The Getty museum commissioned a series of blogs entitled "Getty Voices" for guest bloggers to discuss the future of art history. One blog post by Nuria Rodríguez Ortega entitled It’s Time to Rethink and Expand Art History for the Digital Age will be examined. Ortega is a professor in the Department of Art History at the University of Málaga and participated in a digital art history lab the Getty hosted.
Ortega is right in expressing concerns over digital art history (DAH) not receiving as much recognition as textual based areas of study. Based on my own research for LIS 9372 assignments a year after this post was written, I still believe this is true. But google searches for DAH bring up some major research projects for developing tools as well as DAH university programs.
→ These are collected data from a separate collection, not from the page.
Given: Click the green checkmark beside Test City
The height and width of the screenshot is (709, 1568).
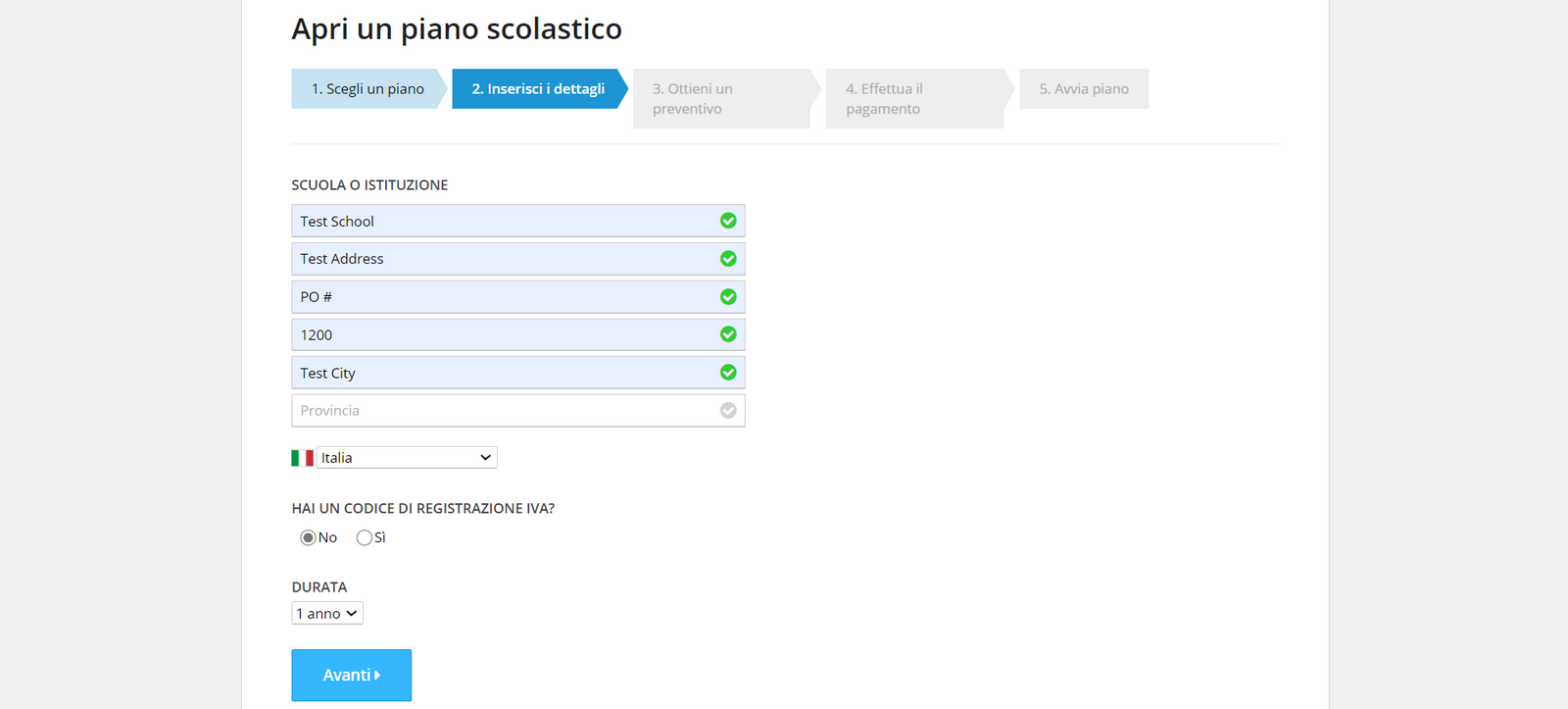Looking at the screenshot, I should tap(728, 373).

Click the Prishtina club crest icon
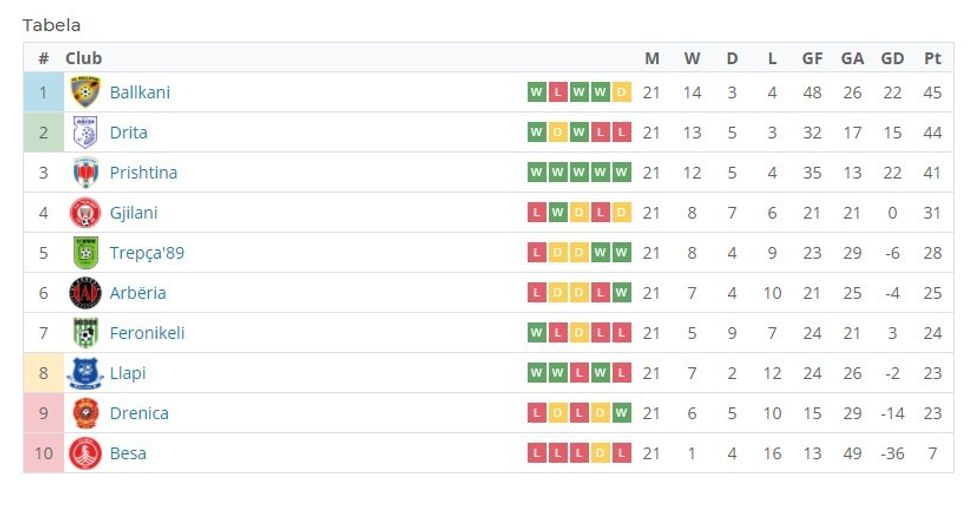(x=85, y=172)
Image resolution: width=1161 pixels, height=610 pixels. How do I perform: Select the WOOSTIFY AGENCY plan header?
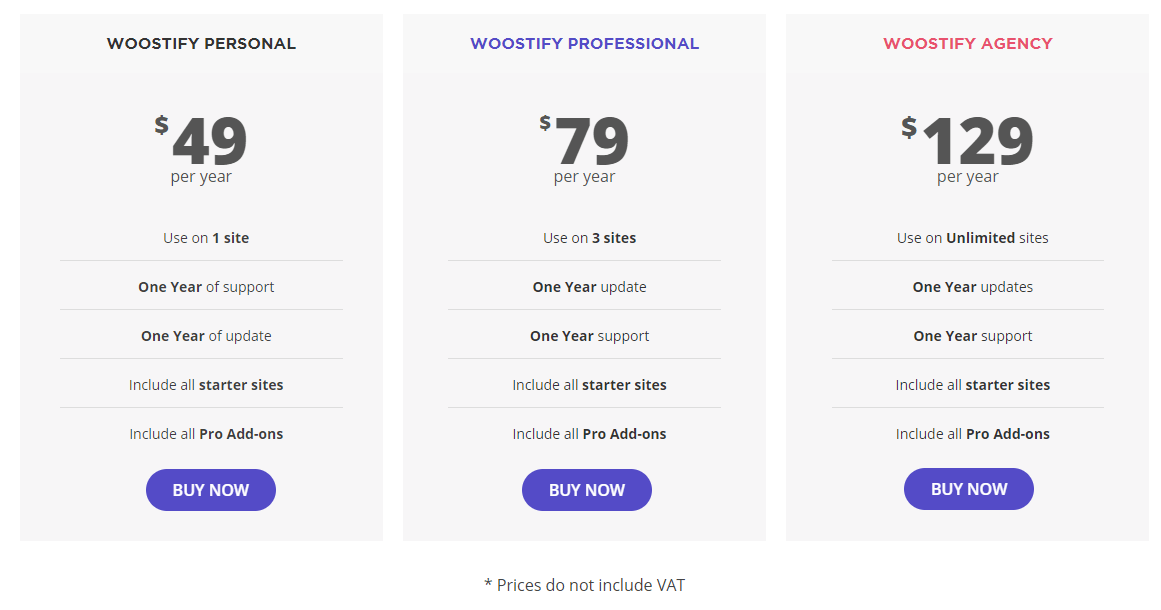tap(967, 43)
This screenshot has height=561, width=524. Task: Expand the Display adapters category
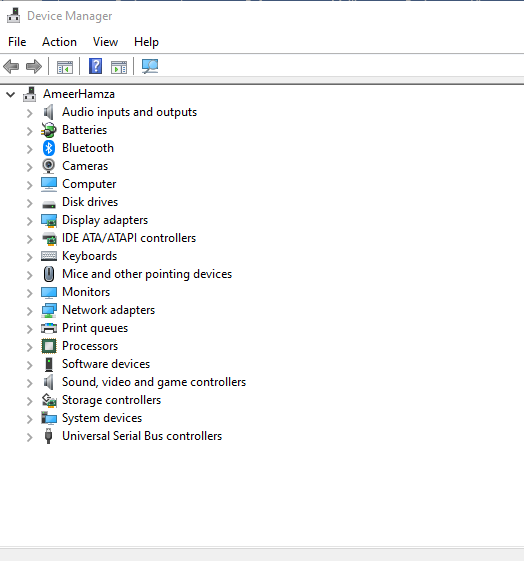[x=30, y=221]
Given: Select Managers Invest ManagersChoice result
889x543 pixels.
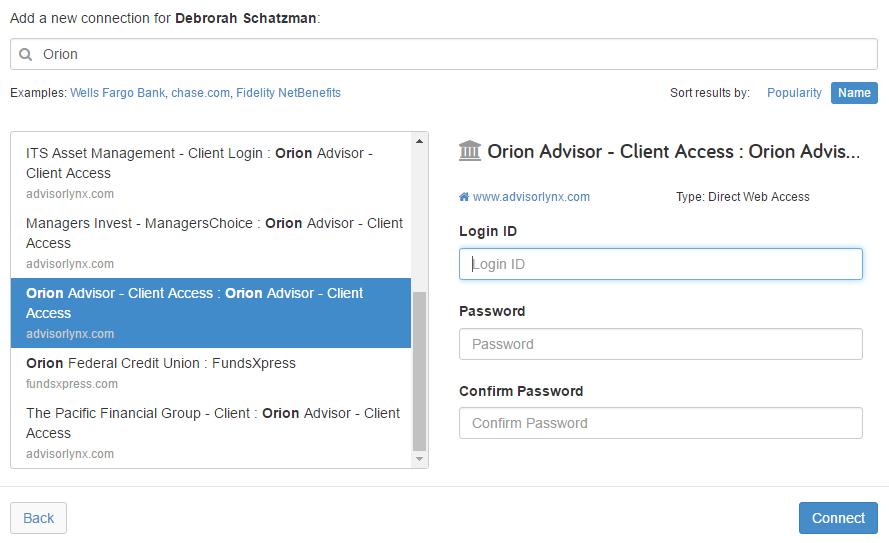Looking at the screenshot, I should click(211, 243).
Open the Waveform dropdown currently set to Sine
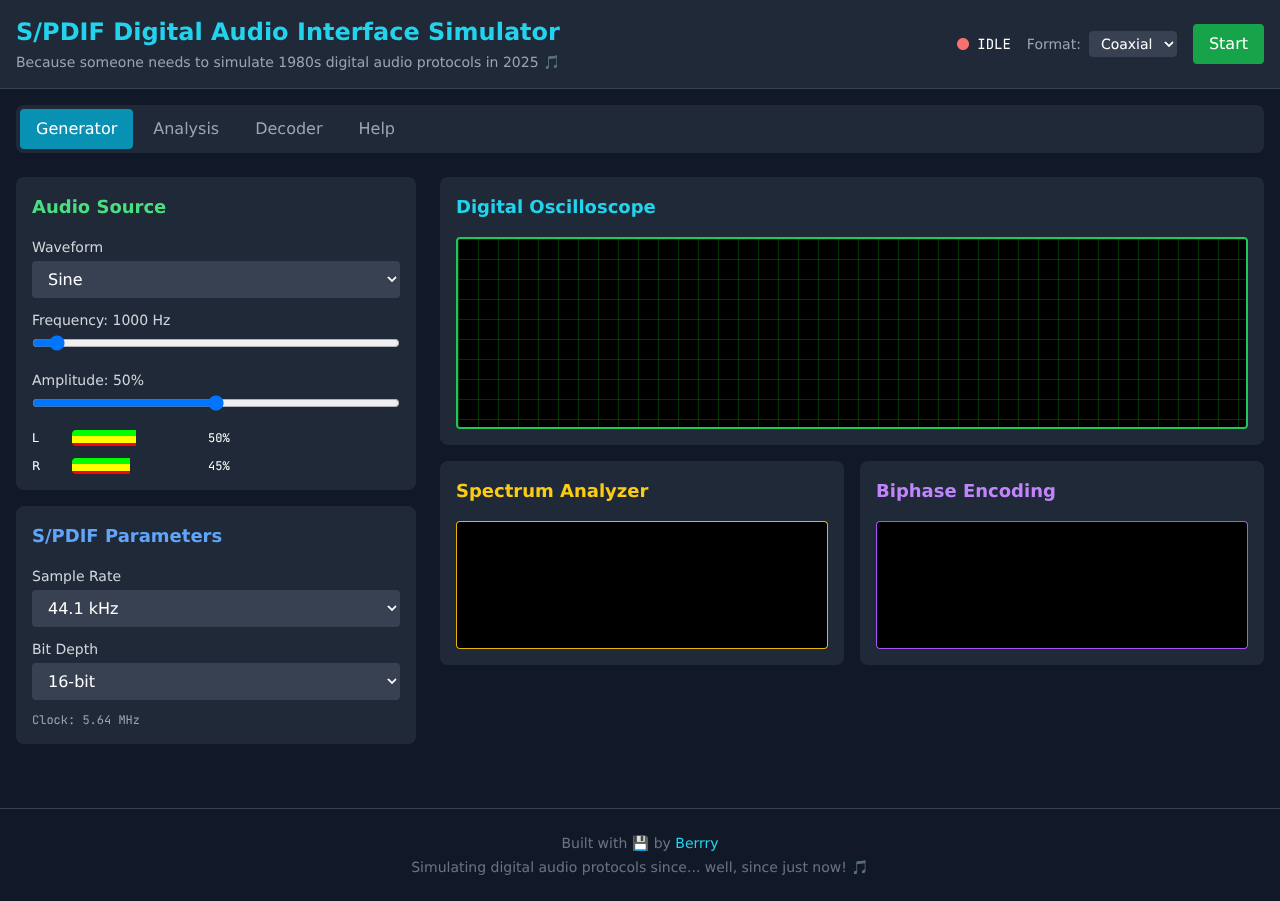 [216, 279]
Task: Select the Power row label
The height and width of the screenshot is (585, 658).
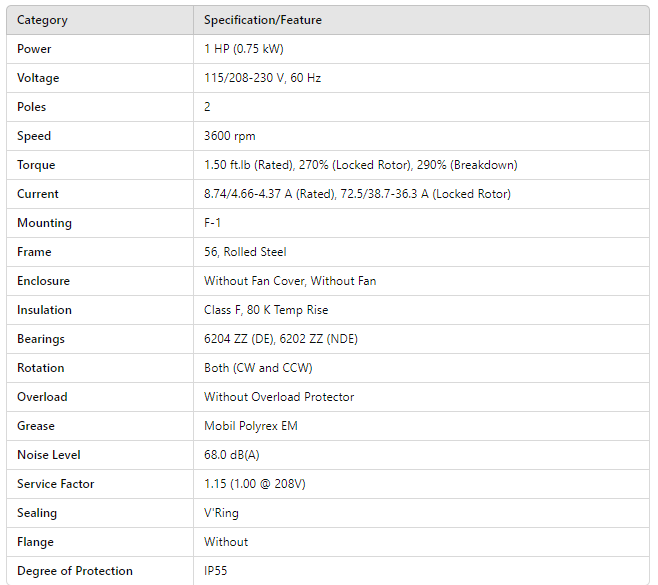Action: click(x=34, y=49)
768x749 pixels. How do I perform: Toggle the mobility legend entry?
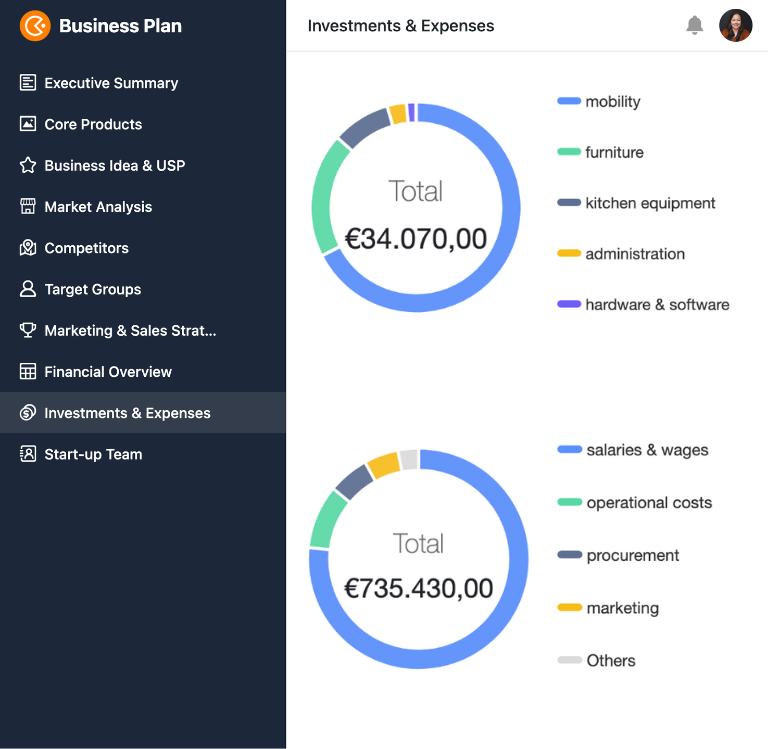coord(599,102)
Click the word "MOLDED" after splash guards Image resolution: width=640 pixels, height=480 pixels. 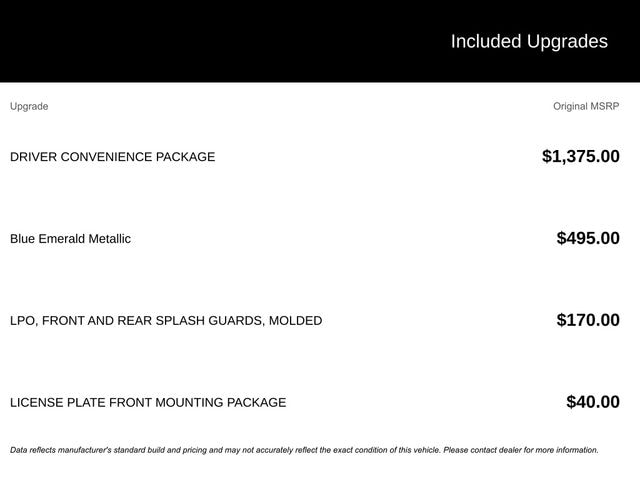pyautogui.click(x=295, y=321)
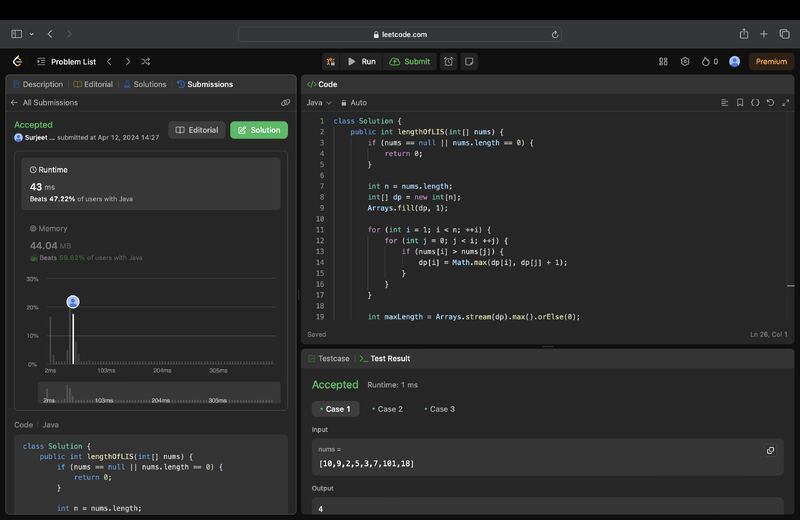Click the runtime distribution range slider
The height and width of the screenshot is (520, 800).
pos(160,393)
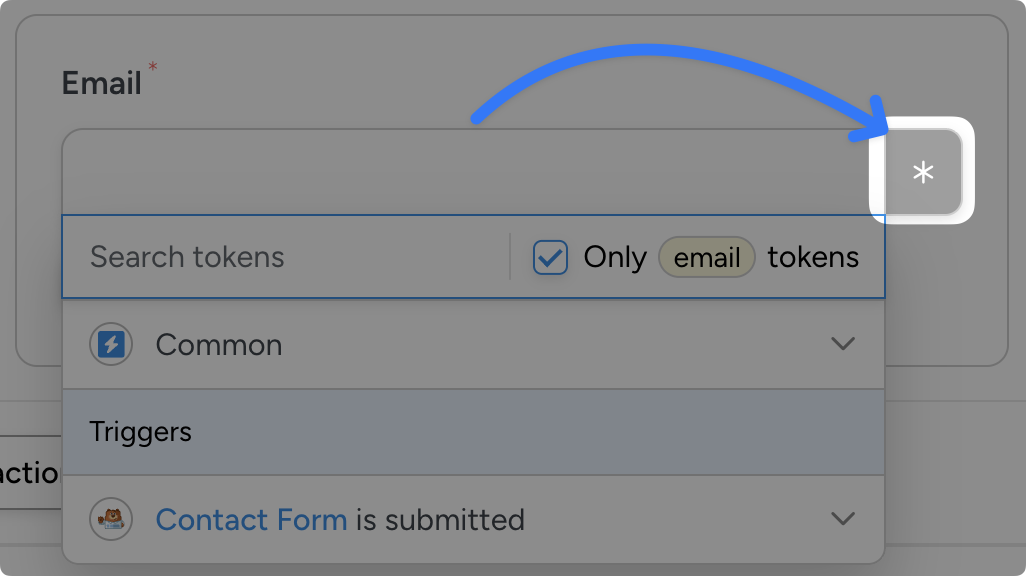Click the lightning bolt Common icon

click(111, 345)
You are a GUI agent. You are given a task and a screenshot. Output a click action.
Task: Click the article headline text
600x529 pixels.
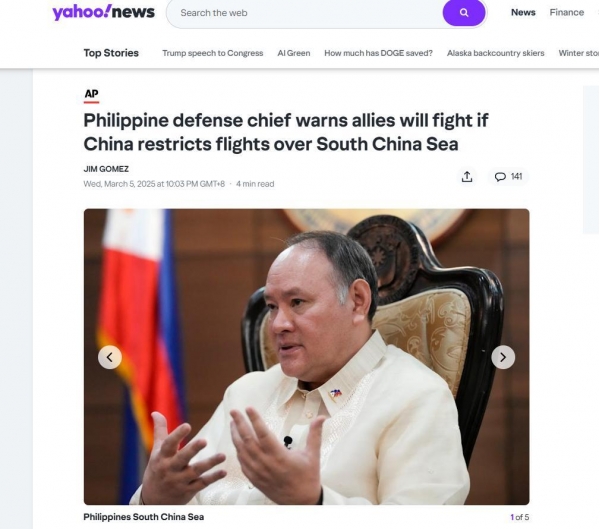(286, 132)
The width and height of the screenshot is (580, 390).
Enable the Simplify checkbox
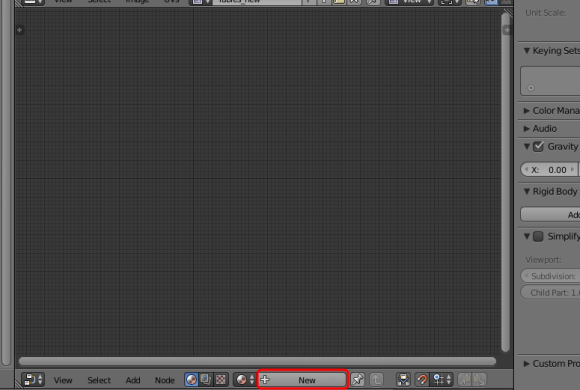(538, 236)
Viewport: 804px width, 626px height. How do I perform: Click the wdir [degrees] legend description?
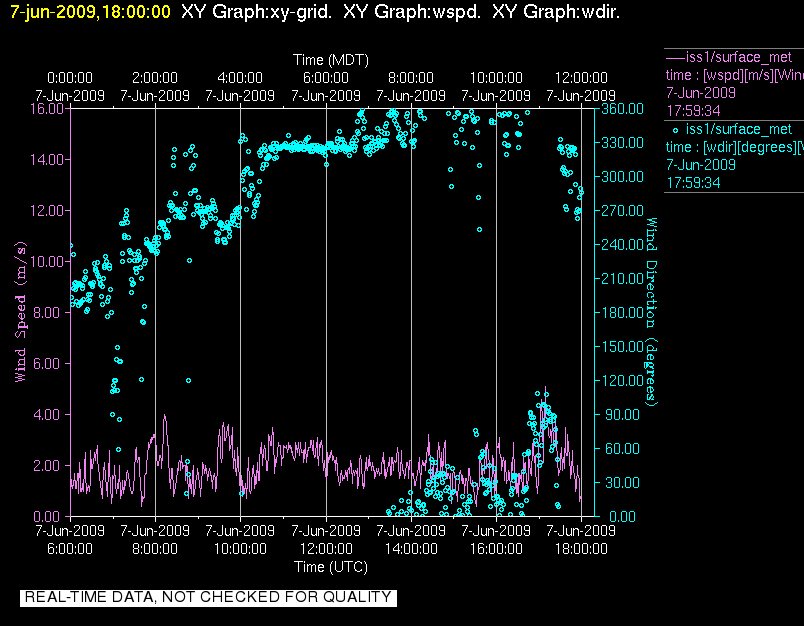pos(734,147)
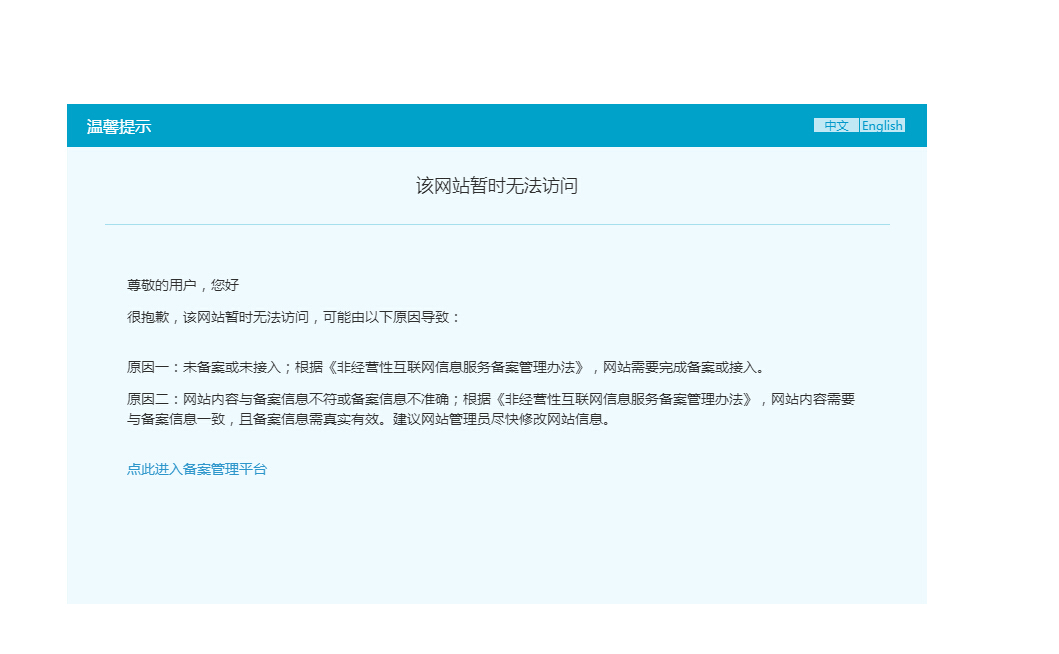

The reader is introduced to CHArt (Computers and the History of Art), a society that is interested in the application of computers to the study of art and design. Ortega likens that digital art historians should all have such an open understanding of their field, and doing so will re-established DAH as a legitimate field. Ortega includes museums in her definition of what digital art history entails which is very interesting. While I agree with her understanding of museums as an integral part of art history, I also believe a distinction should still be made between the two. Art history deals with the entire cultural and symbolic framework surrounding an art work and its artist. Museums, on the other hand, are businesses designed to present art within curated narratives aimed at pleasing a large number of the general population. Thus, while museums support the arts, they are different, which is why Museum Studies exists as a separate academic area of study. Museums also can help develop DAH projects, but research needs to also be conducted in DAH field itself.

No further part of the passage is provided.